En concreto el crucero se amplió para albergar con holgura
el sepulcro de Santo Domingo.
Actualmente, la
catedral de Santo Domingo de la Calzada es un edificio de triple nave
con crucero, bóvedas de crucería y la cabecera románica
-lo más interesante- se conserva perfectamente.
En su exterior
destaca principalmente la cabecera románica con sus bellos
canecillos y ventanales, la torre barroca y las dos portadas.

La puerta occidental es de
transición del románico al gótico, de finales
del siglo XIII, con sosas arquivoltas apuntadas de baquetón
que llegan hasta el suelo sin intermediación de columnas.
La Puerta del
Mediodía, o del Santo, tiene un gran arco de medio punto que
cobija imágenes en hornacinas y óculos circulares.
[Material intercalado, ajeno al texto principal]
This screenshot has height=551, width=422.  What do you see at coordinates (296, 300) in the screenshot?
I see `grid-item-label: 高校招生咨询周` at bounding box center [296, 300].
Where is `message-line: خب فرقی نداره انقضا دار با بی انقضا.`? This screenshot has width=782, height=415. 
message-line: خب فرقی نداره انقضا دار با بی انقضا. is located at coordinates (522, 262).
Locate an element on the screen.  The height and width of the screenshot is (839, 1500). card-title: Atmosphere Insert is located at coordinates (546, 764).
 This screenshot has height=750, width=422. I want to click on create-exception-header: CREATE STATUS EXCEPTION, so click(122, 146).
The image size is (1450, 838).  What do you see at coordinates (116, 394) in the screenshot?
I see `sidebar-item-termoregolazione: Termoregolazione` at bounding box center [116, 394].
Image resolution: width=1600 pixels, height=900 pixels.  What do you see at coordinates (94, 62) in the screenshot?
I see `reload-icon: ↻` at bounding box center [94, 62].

Es
una obra tardía del siglo XVIII.
Además
de la estructura arquitectónica hay que destacar especialmente
algunos capiteles del interior y la colección de canecillos
exteriores de la girola y del absidiolo central, que es el único
que se conserva.
Algunos están
muy deteriorados, pero se adivina el trabajo de un gran maestro. Las
cabezas de diferentes personajes, animales de gran realismo y escenas
de peregrinación son los protagonistas de la iconografía
románica de la catedral de Santo Domingo de la Calzada.